Y entonces, a las 7:15 p.m., cuando pensaba que ya iba a irse, él le dejó caer una carpeta sobre el escritorio.
—Quiero esto corregido para mañana a las 8. Todo. Incluyendo los anexos.
—Pero… son más de cien páginas.
—¿Te estoy preguntando si puedes o te estoy diciendo que lo hagas?
Sofía apretó los dientes. Él no esperaba eficiencia, esperaba obediencia.
—Entendido —dijo, con la voz más neutral que pudo.
Alejandro se detuvo un momento a observarla. Sus ojos viajaron por su rostro, su cuello, sus manos. Y por un instante, el ambiente cambió. Él dio un paso más cerca. Sofía contuvo la respiración.
—¿Sabes qué es lo que más me molesta de ti?
Ella negó suavemente con la cabeza.
—Que no reaccionas como el resto. No te asustas… no me odias. Me haces sentir como si yo fuera… el monstruo. ¿Lo soy?
Sofía lo miró fijamente. Algo dentro de ella vibró.

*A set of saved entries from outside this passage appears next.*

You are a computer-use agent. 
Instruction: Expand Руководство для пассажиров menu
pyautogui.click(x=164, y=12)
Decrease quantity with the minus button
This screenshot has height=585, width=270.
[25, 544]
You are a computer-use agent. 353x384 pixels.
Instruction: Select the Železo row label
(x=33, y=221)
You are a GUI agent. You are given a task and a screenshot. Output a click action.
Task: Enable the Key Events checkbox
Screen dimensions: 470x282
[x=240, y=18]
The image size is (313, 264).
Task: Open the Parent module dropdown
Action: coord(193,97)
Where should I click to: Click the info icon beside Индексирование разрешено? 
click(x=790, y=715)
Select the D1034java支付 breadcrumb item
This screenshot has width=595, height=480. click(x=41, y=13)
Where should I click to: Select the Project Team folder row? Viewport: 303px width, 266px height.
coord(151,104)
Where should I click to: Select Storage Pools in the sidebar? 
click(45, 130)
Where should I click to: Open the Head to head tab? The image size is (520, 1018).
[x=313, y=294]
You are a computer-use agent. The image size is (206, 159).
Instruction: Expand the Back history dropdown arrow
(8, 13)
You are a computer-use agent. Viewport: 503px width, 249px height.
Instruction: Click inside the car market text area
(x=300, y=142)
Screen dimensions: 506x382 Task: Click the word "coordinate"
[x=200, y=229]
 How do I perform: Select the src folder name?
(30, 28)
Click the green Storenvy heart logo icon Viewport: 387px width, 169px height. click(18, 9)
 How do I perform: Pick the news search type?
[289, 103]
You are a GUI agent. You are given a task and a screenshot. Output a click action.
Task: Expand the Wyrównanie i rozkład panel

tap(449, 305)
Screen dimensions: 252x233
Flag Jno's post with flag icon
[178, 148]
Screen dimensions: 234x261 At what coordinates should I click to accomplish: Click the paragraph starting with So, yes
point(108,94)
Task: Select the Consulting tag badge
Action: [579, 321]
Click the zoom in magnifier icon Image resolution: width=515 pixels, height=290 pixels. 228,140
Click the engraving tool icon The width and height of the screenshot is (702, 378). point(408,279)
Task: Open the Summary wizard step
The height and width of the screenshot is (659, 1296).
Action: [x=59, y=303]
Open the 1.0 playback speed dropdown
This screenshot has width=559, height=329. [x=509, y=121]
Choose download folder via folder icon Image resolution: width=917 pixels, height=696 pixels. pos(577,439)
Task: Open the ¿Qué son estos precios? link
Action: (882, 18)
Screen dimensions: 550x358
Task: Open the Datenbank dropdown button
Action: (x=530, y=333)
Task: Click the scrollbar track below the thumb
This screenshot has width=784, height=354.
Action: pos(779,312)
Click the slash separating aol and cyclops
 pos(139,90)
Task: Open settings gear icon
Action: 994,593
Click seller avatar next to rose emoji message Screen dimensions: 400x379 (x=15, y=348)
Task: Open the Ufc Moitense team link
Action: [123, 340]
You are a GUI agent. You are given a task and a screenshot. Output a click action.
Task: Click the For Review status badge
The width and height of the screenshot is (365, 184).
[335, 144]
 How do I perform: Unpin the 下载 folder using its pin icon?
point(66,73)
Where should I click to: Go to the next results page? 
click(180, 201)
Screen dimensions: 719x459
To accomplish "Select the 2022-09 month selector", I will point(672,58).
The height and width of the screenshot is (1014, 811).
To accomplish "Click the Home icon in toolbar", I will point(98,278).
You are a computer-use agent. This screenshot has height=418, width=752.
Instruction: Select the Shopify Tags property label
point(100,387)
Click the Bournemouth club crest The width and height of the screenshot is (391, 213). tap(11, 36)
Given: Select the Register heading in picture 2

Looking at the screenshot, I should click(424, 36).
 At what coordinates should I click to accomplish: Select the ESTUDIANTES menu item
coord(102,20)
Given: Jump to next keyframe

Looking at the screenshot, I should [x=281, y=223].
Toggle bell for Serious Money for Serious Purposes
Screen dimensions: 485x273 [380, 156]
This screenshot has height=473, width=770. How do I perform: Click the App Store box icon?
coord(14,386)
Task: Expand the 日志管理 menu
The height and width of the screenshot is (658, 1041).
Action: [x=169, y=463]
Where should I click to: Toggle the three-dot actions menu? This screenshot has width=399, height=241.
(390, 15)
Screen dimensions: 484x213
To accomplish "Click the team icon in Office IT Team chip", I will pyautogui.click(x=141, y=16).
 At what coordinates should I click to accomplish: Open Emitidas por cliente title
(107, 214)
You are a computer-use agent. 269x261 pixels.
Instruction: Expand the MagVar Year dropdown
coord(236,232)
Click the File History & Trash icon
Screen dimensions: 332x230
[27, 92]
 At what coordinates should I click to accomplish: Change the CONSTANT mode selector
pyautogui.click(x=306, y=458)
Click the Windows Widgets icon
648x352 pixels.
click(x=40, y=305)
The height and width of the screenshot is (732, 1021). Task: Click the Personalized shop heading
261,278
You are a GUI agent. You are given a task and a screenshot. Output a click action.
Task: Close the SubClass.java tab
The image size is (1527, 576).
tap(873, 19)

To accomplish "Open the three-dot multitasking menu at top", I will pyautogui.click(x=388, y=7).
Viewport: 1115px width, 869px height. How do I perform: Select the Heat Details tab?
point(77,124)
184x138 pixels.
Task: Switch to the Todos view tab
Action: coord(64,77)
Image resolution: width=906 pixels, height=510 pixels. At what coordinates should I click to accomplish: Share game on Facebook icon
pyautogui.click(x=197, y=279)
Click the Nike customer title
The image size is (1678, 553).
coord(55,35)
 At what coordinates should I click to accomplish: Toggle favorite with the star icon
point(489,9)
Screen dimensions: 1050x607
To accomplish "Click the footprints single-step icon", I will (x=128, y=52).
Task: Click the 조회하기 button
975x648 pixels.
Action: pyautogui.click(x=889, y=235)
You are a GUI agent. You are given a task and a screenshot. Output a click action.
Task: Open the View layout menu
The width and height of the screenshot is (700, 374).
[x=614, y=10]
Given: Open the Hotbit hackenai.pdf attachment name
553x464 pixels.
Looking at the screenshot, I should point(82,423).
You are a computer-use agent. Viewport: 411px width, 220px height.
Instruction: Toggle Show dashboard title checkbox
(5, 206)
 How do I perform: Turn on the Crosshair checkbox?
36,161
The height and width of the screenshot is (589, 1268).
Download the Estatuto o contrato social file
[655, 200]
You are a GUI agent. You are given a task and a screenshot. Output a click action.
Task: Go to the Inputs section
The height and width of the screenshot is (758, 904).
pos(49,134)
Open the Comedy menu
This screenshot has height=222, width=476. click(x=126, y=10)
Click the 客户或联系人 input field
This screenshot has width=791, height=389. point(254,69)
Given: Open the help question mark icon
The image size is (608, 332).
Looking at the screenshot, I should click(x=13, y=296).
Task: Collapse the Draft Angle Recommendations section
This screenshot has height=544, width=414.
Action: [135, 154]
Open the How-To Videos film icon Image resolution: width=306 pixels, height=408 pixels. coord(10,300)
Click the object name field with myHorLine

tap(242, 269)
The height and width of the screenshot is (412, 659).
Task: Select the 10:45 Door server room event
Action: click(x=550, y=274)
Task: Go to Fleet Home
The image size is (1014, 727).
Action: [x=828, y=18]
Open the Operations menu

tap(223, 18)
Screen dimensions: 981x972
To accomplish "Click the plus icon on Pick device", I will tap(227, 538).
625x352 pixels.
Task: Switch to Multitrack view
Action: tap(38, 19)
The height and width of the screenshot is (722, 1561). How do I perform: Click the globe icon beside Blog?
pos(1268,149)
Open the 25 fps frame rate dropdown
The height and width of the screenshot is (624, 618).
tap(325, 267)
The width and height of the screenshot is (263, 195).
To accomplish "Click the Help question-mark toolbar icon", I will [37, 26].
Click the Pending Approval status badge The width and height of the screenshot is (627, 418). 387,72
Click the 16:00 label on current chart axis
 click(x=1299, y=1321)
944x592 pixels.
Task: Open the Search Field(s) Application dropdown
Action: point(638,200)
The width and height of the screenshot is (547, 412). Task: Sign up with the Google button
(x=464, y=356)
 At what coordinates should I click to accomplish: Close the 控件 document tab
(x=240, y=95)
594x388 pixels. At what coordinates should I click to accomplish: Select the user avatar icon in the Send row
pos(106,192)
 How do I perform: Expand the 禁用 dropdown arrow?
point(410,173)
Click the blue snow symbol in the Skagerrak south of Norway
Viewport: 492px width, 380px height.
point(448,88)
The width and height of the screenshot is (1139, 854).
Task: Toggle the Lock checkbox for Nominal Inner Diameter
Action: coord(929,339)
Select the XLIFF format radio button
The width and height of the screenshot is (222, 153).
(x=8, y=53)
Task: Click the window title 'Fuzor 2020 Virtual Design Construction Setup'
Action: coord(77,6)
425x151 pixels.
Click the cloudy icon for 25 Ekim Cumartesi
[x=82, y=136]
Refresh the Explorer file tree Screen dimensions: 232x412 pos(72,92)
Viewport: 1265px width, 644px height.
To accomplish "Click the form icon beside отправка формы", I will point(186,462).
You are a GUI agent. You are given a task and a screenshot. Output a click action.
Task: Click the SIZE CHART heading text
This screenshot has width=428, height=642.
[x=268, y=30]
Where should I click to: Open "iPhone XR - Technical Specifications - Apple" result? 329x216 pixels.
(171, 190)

—No lo sé, señor. Pero a veces actúa como si quisiera que lo odiaran.
Alejandro dio una media sonrisa. Era la primera vez que se la daba sin sarcasmo.
—Buen análisis. Para mañana. A las ocho —repitió, girando sobre sus talones.
Esa noche, en su casa, con los papeles esparcidos por la mesa y una taza de café tibio a su lado, Sofía repasaba los contratos con eficiencia, pero su mente no dejaba de regresar a esa mirada. A ese momento. A la cercanía. ¿Por qué la observaba así? ¿Por qué sentía mariposas cuando sabía que no debía?
Marco llegó a visitarla cerca de la medianoche. Traía pan dulce y una sonrisa de esas que curaban cualquier herida.
—¿Te ayudo?
—No puedes. Es confidencial.
—¿Y el tipo ese? ¿El jefe ogro?
—Intenso. Agotador. Pero… no sé, Marco.
—¿Qué?
—Siento que me observa como si… no sé. Como si viera algo en mí que ni yo entiendo.
Marco bajó la mirada. Dolido.
—Ten cuidado, Sofi. Esos hombres no se enamoran. Solo destruyen.
Sofía suspiró.
—Lo sé.
Pero no estaba segura de si lo decía para calmar a Marco… o para convencerse a sí misma.